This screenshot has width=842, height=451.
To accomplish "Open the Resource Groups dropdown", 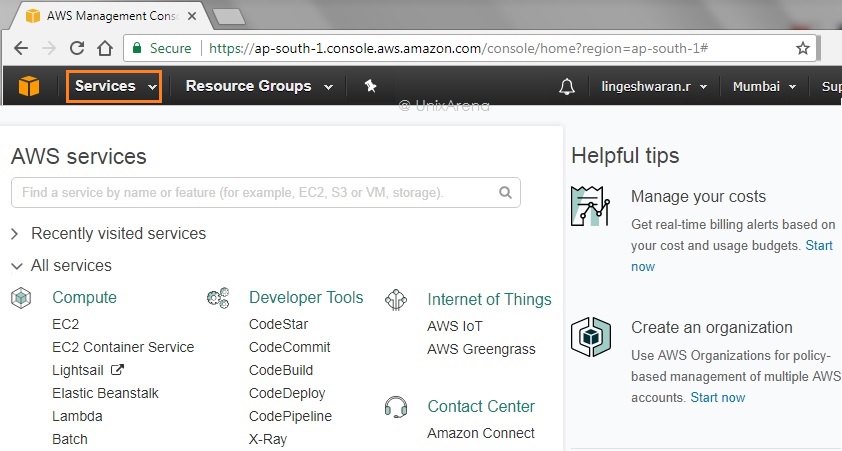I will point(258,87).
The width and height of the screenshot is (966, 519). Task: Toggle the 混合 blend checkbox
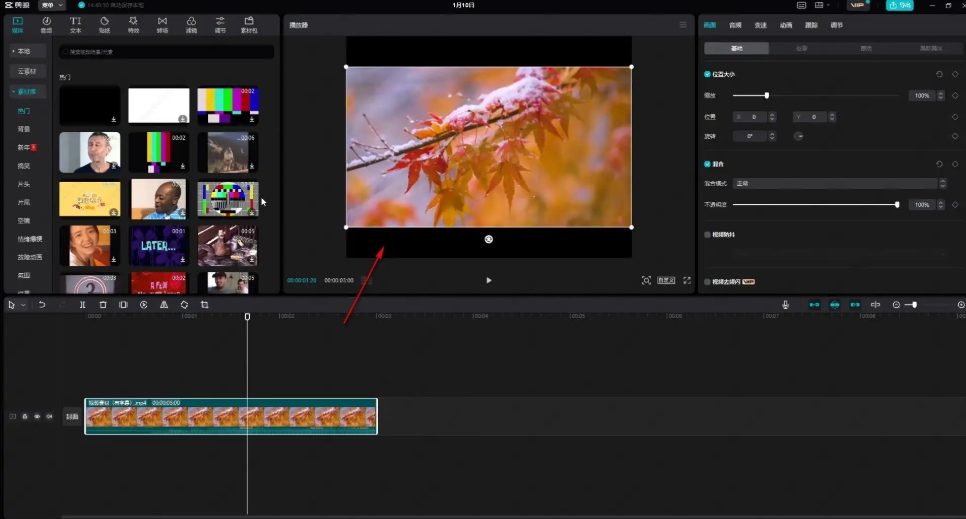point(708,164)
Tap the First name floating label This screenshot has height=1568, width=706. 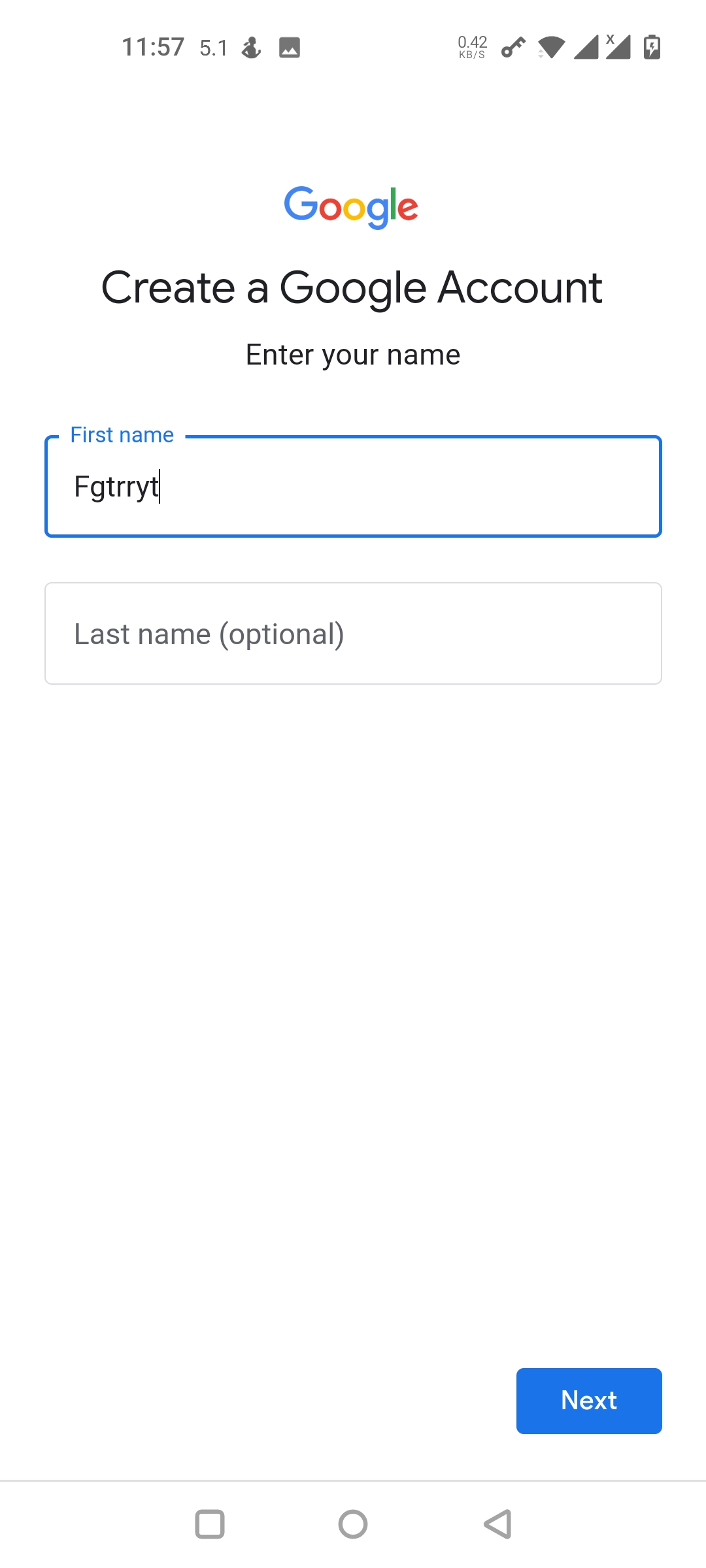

Task to carry out —
Extract the rows from the line containing "The width and" through the end of the rows, inclusive, and reproduce them verbatim without the pictures.

Result of this exercise —
The width and height of the screenshot is (966, 519). Task: Toggle the 混合 blend checkbox
point(708,164)
Tap the First name floating label This screenshot has height=1568, width=706. 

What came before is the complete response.